The GAB was created in 2007 with virtually unanimous, bipartisan support in the state legislature. It replaced a collection of ineffective, partisan state elections and ethics boards. By law, six retired judges make up the board. They are selected in a deliberate, three-part process to ensure that they’re non-partisan and politically impartial. A key provision of the law blocks legislative appropriators from meddling in the agency’s investigations.
Allies of Gov. Walker are unhappy because in 2012 the GAB voted unanimously to investigate possible illegal coordination between the governor’s recall campaign and two outside special interest groups, Wisconsin Club for Growth and Wisconsin Manufacturers and Commerce. Those organizations spent millions of dollars on Walker’s behalf in the recall election. The GAB also cooperated and pooled resources with another probe, “John Doe II,” led by Republican and Democratic District Attorneys and a Republican Special Prosecutor.

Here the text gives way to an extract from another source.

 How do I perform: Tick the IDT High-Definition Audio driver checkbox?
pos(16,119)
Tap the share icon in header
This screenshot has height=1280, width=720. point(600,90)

The John Doe investigators considered potential criminal charges of illegal coordination between Wisconsin Club for Growth and other groups with the Walker campaign during the 2012 recall elections. The John Doe process in Wisconsin is similar to a grand jury investigation - it’s largely secret and permits grants of immunity from prosecution to witnesses in exchange for their testimony.
Some of Gov. Walker’s political allies want to eviscerate the GAB. Others are trying to gut longstanding campaign finance protections. Wisconsin Club for Growth has filed a lawsuit against the GAB, claiming that it lacked power to investigate the possible illegal campaign coordination. Another lawsuit implies that anti-coordination rules, designed to prevent circumvention of contribution limits, impinge on free speech.

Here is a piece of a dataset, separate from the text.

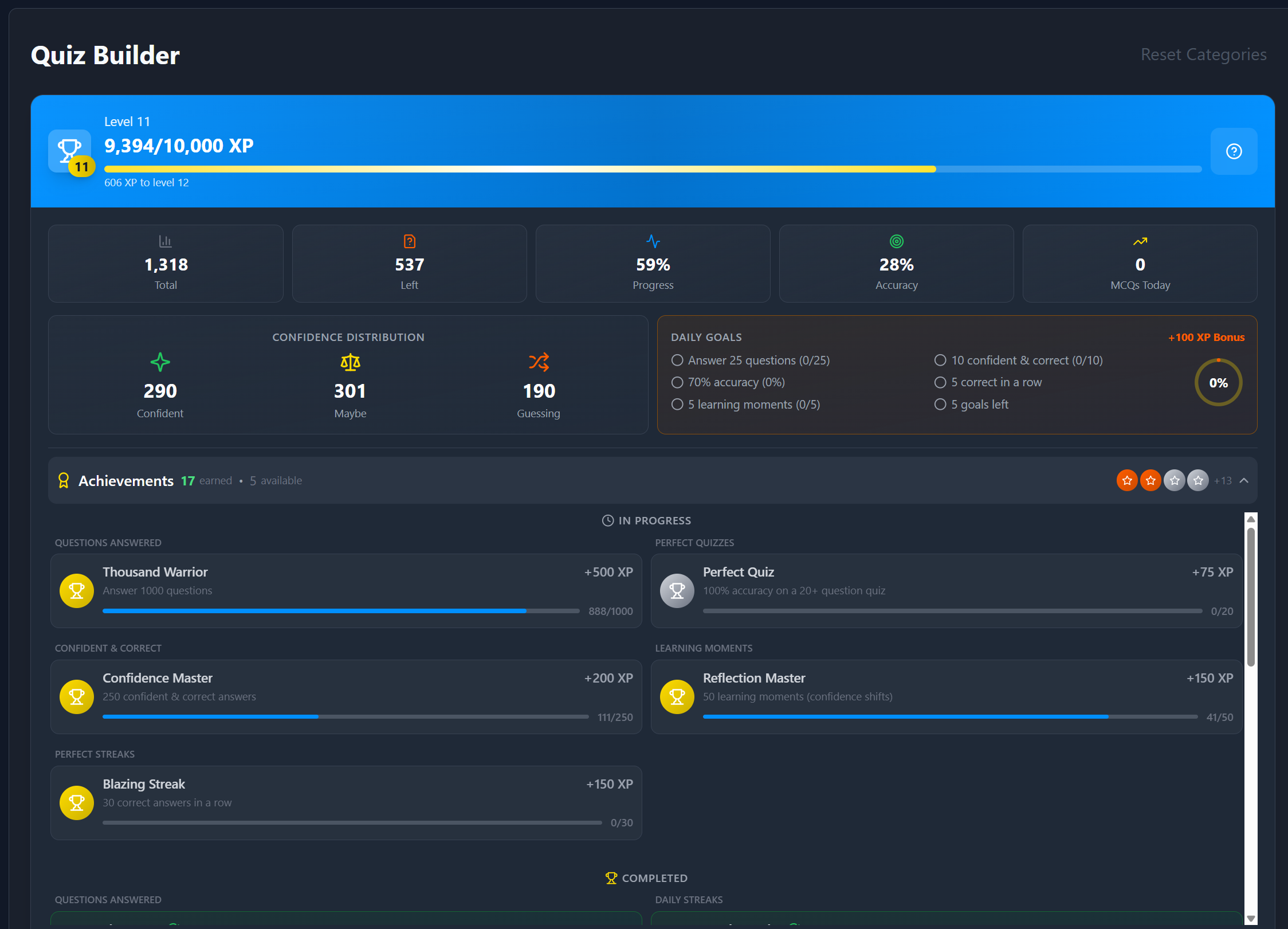
Task: Click the COMPLETED section header
Action: point(646,878)
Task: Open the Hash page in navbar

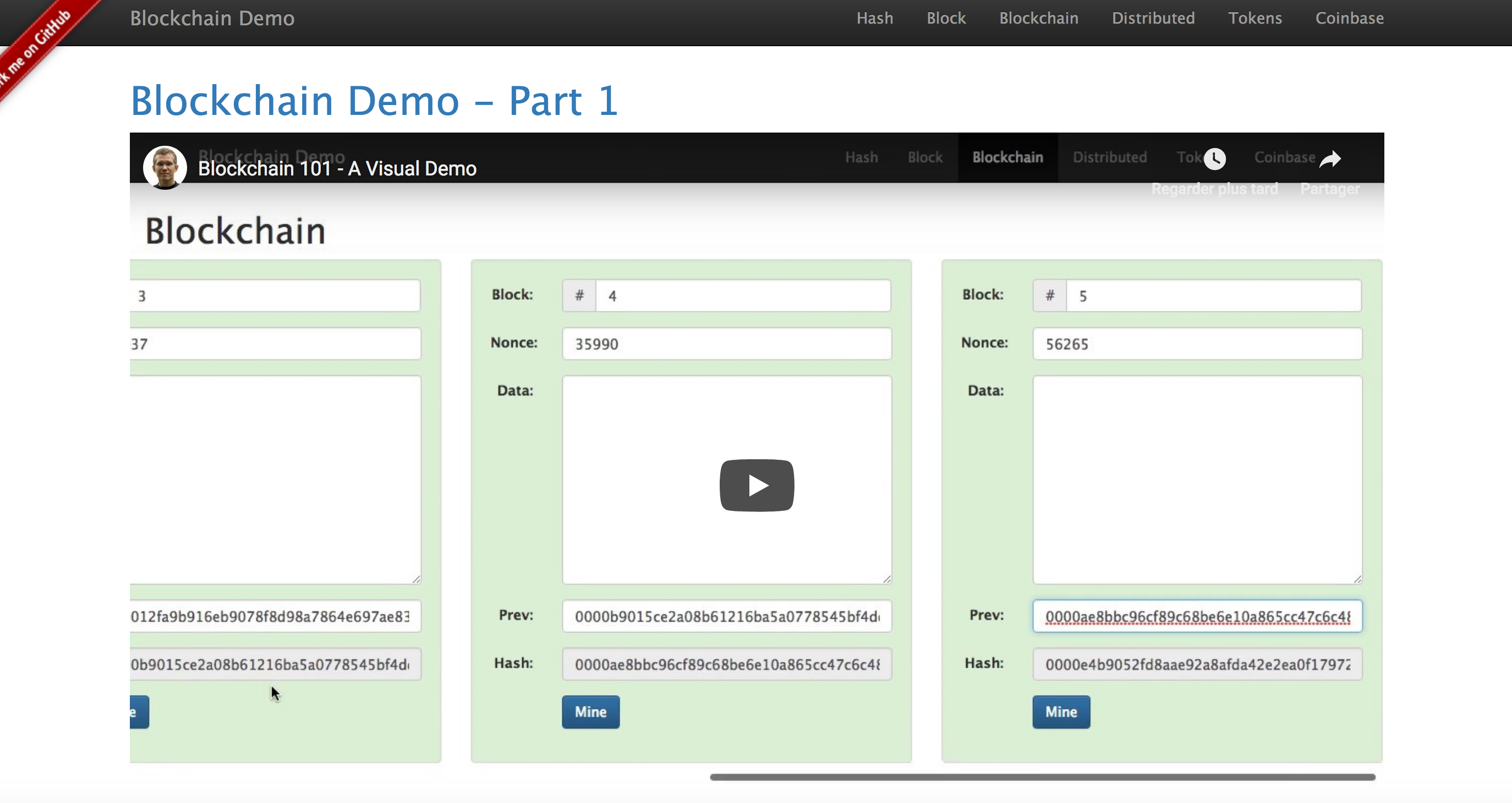Action: [x=874, y=18]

Meanwhile, the GAB also is facing legislative attacks. The legislature has cut GAB funding in the last three state budgets and launched an audit of the agency in an attempt to embarrass and undermine it. Most recently—and alarmingly – Wisconsin’s speaker of the assembly and the senate majority leader, both Republicans, have pledged an ill-advised effort to ram through legislation adding partisan appointments to the nonpartisan panel of retired judges, or replace it altogether with partisans.
Either move would destroy the agency’s independence and ability to hold Wisconsin’s government accountable. To date, the ongoing John Doe investigation (now enjoined by a federal court) has not produced charges against Gov. Walker or his campaign. But if the governor allows allies in the Legislature to eviscerate an independent state agency that voted unanimously to investigate his past campaign, he will face plenty of questions about his role in the debacle that may turn his White House dream into a nightmare.